Cultures built on values other than belonging are doomed to self-destruct. A culture built on "domination of the earth, and all the animals therein" is doomed to disappear. A culture based on "self-interest" is doomed to disintegrate. A culture based on competition will destroy itself.
To be stable and sustainable a culture must be based on cooperation, community, responsibility, love, honesty, caregiving, and the other values which are implied by and intertwined with one another and with belonging.
We can no more separate ourselves from belonging -- from Gaia, and remain a viable culture; than an oxygen atom can separate itself from hydrogen atoms and retain the qualities of water.
Reader Arthur Noll responds to Bill's comment, :
Arthur Noll writes: Bill, I agree that we need to belong. But the problem Timothy gives here is not solved so easily. Belonging to the group of 100 with only food for 25 means everyone dies. Either the food supply must be increased, or the number of people must decrease. If we increase the food supply, which is the solution of the past, that means that more of nature dies, with the result that you might be able to feed the 100 for a short time, and then be able to feed only 10. You actually have made the situation worse.
I see the answer as being made of both belonging, and separation. The current problem has come about because people have acted semi- independently of each other and of nature. As Timothy puts it, we have acted neutrally.
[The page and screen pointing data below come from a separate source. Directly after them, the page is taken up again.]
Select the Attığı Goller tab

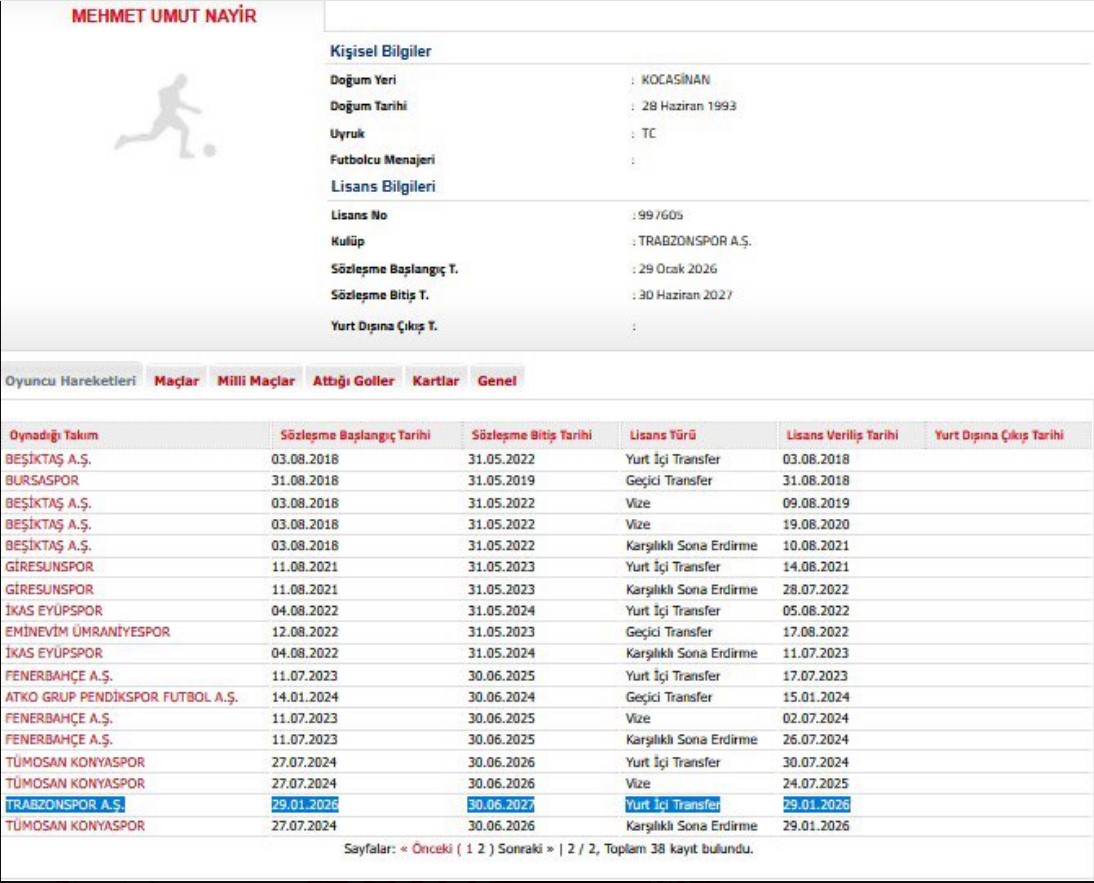pyautogui.click(x=354, y=381)
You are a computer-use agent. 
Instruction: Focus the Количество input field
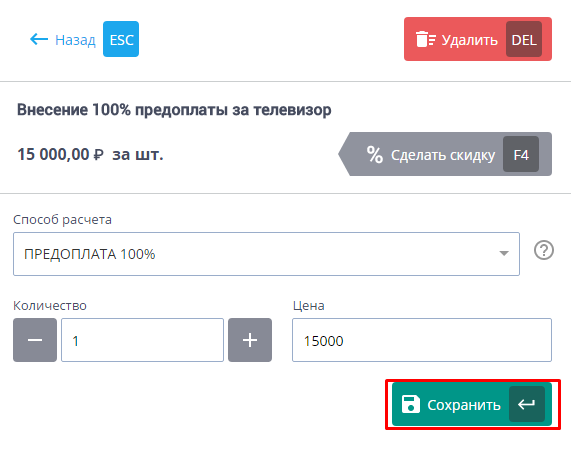[142, 340]
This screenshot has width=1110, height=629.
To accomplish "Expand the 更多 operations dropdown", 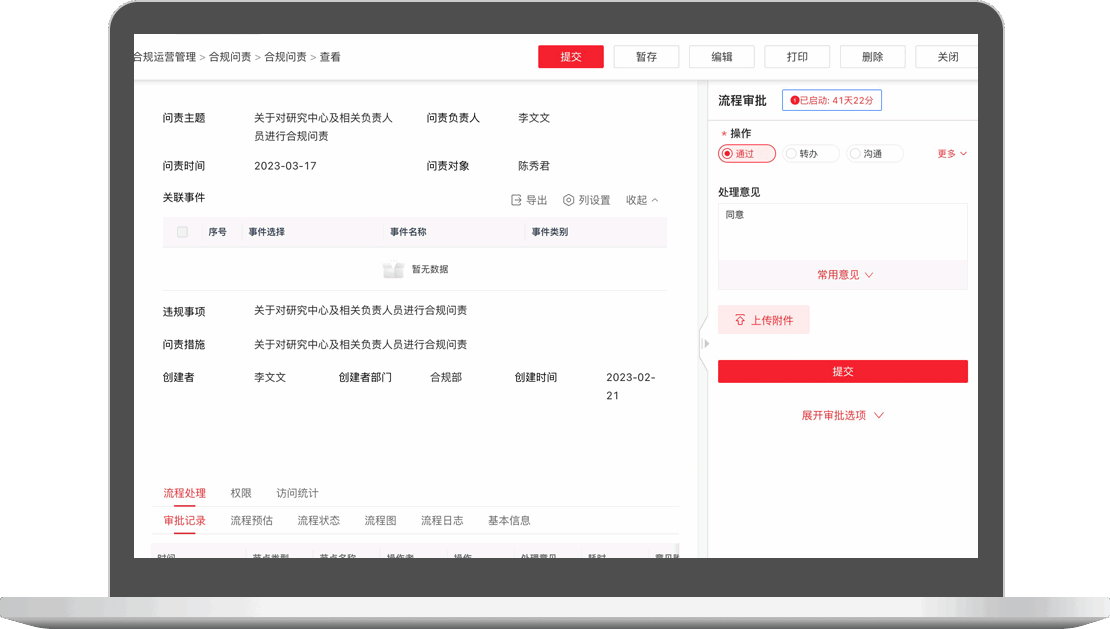I will [952, 154].
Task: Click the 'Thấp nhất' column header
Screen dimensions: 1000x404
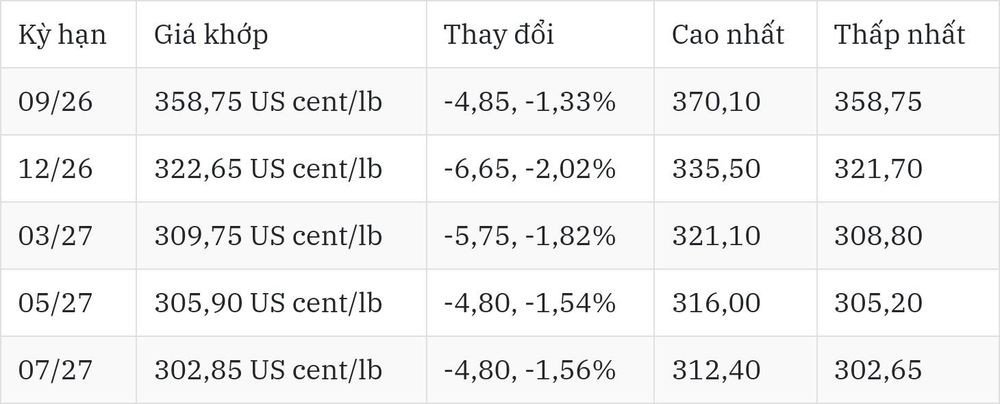Action: (900, 34)
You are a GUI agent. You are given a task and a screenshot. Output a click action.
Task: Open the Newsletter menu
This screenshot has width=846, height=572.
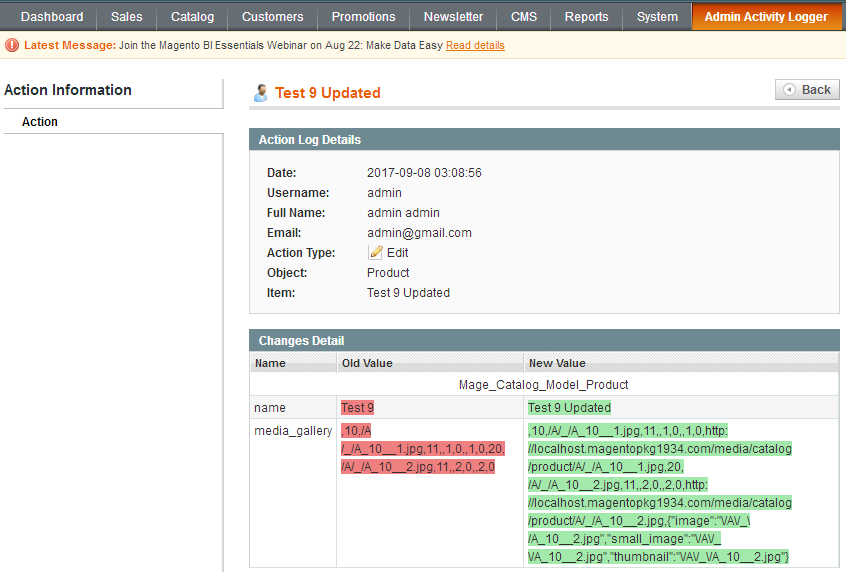pos(453,17)
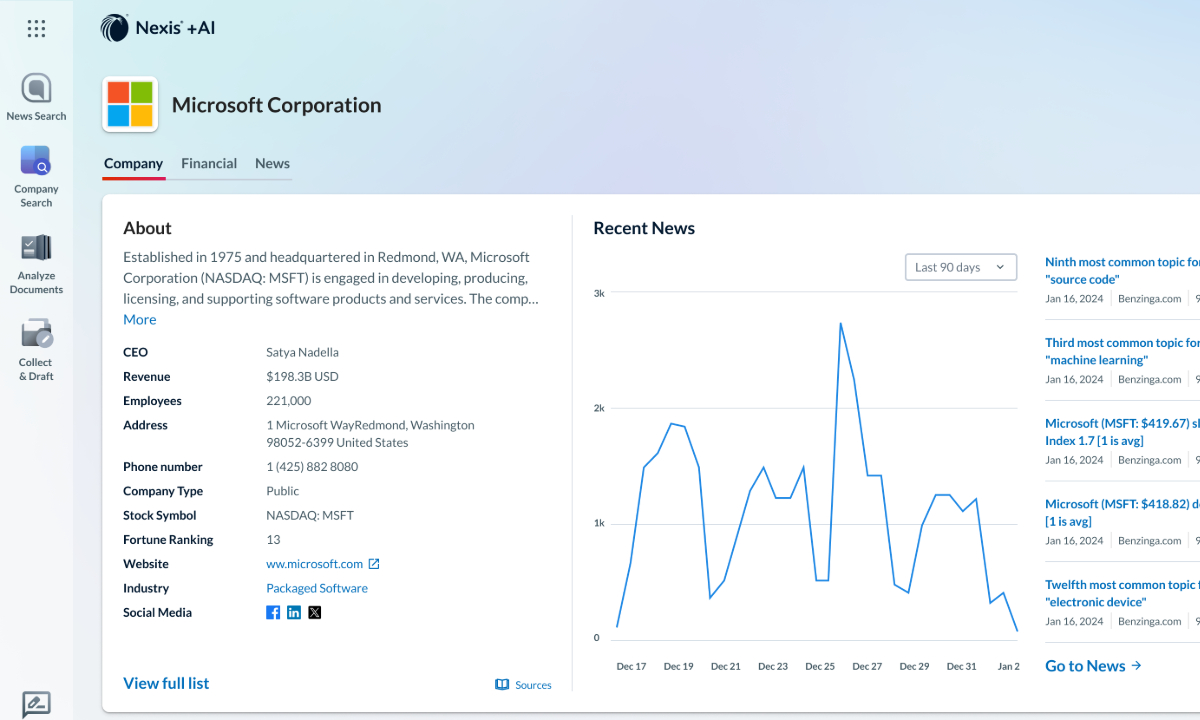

If those in the group who wish to act as belonging to a group, and belonging to nature, separate from the rest, and find their own sources of food, taking those sources in a sustainable manner, keeping their population in balance, then they are not so likely to suffer the same consequences of the original, more loosely bound group, that doesn't consider nature or each other as being so important.
I look at my neighbors, and shake my head at the prospect of approaching most of them about the problem. Across the street, for example, there is a man who spends all his spare time working on his car, tinkering with the engine, the suspension, flames painted on the front, washes it frequently. Obviously he loves the car, and I am very doubtful I would be well received, to suggest to him that it would be better to live without it. Next door is a man with power tools, that he uses frequently. All up and down the street, I think I would find people like this. Still, if I had a group of people that intended to live as belonging to each other and to the rest of nature, I would ask, at the very least, and give them all the option of joining. Right now, all I have is talk, I have no group for anyone to join, and without that, I see no point in approaching people. I talk to people who are interested in talking about it, who have come together on various lists on the Internet, but if the people who are interested in talking about belonging to each other and nature, will not form an actual group, how can I expect others, who spend their time lovingly caring for their machinery, to join? --Arthur Noll
Arthur, raises some good points. Building commUnity requires common unity. We must be together. We will have to find those groups of humans who share our concerns and our vision for a positive future. They will have wake up. They will have grow up. Mature humans must act with responsibility.
"When I was a child, I spoke as a child, I understood as a child, I thought as a child; but when I became a man, I put away childish things." I Cor. xiii. 11.
Thanks to everyone who is reading and thinking about my posts. And thanks to Daan, Bill and Arthur for writing.